Blazer era entrato nel mirino degli investigatori, pare, proprio su indicazione di Jack Warner, presidente della Concacaf quando lo stesso Blazer ne era il segretario. Una vita al massimo, stando alla descrizione che ne da il Daily News: "Beveva, mangiava e spendeva senza ritegno come se non ci fosse un domani", raccontano. Lui, Blazer, non faceva nulla per passare inosservato: oltre al fisico da gigante (due quintali ed una folta barba brizzolata), aveva vizi e coltiva lussi da narrativa. Appartamenti da Miami a Manhattan, passando per le Bahamas. Appartamento sulla Quinta Strada da 18mila dollari d'affitto al 49esimo piani della Trump Tower, lo stesso edificio dove si trovavano anche gli uffici della Concacaf (al 17esimo), ed uno riservato ai suoi gatti (altri seimila dollari d'affitto), senza contare il suo stipendio da 21 milioni di dollari percepito tra il 1990 ed il 1998.

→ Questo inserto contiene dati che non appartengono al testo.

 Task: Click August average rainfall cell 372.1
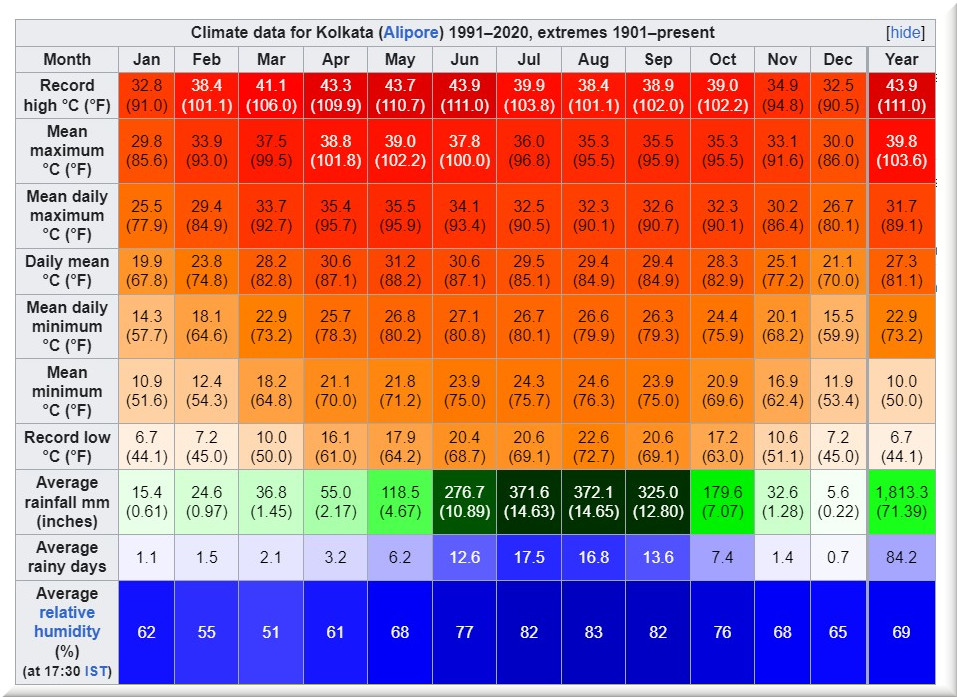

Insomma, un pezzo grosso: pare che nel novembre 2011, gli agenti che stavano indagando su di lui si siano presentati da lui una sera con un'offerta. Collaborare, o essere arrestato. Il rischio era grosso: vent'anni di carcere, negli Stati Uniti, non sono uno scherzo e così ha accettato di essere "la talpa" dell'FBI. Un lavoro minuzioso: organizza e partecipa ai meeting munito di un microfono nascosto in un portachiavi, e registra tantissime ore di conversazione. Tra queste, finiscono nella sua rete anche Anton Baranov, segretario del ministro dello sport russo Vitali Mutko, e soprattutto Alexy Sorokin, capo del comitato di Russia 2018. La FIFA trema: l'indagine, oggi divenuta di pubblico dominio, minaccia di ribaltare completamente i vertici del calcio mondiale.